In learning about reducing a circuit's EMI emissions, I've learned the importance of a ground plane, in that it allows the current-return for an AC signal in an adjacent layer to flow directly under that signal's trace, due to that return-path having the lowest inductance due to the smallest loop area, which also consequently reduces EMI.
What I'm now wondering is, what if something gets in between the two layers in question? Particularly, what if I have a power plane or power traces in between my signal trace and the ground plane which allows its current-return?

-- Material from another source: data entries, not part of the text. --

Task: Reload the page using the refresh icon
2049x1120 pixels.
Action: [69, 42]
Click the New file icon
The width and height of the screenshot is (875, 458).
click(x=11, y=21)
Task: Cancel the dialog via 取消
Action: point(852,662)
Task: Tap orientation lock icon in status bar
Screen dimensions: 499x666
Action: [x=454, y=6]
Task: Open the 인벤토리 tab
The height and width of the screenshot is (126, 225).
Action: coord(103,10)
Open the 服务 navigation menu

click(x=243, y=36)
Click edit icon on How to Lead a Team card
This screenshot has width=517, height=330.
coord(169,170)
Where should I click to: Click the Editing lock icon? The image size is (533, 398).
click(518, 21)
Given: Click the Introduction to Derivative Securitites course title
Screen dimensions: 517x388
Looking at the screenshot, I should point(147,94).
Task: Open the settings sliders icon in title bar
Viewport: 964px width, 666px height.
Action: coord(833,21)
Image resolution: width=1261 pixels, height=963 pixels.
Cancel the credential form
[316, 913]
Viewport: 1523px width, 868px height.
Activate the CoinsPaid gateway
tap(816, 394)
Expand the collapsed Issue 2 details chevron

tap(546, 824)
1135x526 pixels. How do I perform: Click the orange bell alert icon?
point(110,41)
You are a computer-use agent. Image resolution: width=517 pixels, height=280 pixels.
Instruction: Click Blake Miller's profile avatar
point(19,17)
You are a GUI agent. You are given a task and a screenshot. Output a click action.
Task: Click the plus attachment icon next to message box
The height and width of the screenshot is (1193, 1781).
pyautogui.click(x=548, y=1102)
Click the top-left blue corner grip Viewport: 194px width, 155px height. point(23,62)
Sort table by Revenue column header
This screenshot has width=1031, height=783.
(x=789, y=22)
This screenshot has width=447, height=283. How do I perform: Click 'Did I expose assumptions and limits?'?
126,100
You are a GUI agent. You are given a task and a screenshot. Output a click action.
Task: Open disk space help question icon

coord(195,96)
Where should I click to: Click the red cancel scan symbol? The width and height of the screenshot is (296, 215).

I've learned that the return current may in fact (confusingly) hop between ground and power planes by any decoupling capacitors along the way. See here. This doesn't sound quite ideal, so I'm considering not having a power plane at all, and instead simply running power traces where I need them. However, I'm wondering whether anything bad will happen if I run a power trace on a layer between an AC signal and its return path. Consider this example, crudely depicted:
Firstly, will the presence of the (yellow) power line disrupt the depicted current return path?
And secondly, perhaps more worryingly, the yellow power trace is travelling directly through the "loop" formed between my trace (red) and its current return path on the GND layer, presumably then being subjected to the resulting field (electro-magnetic?) that occurs within this loop. Will that field then induce extra AC currents in the power trace?
Or is there a better way to route power – should I route it on the surface layers only, and have the inner layers as GND only?
Best Answer
A power plane is just as good a reference plane as a ground plane, and will serve as the reference plane/return path for its adjacent signal layer as its just as good an AC ground as the ground plane is -- so there's no reason to do the routing convolutions you describe.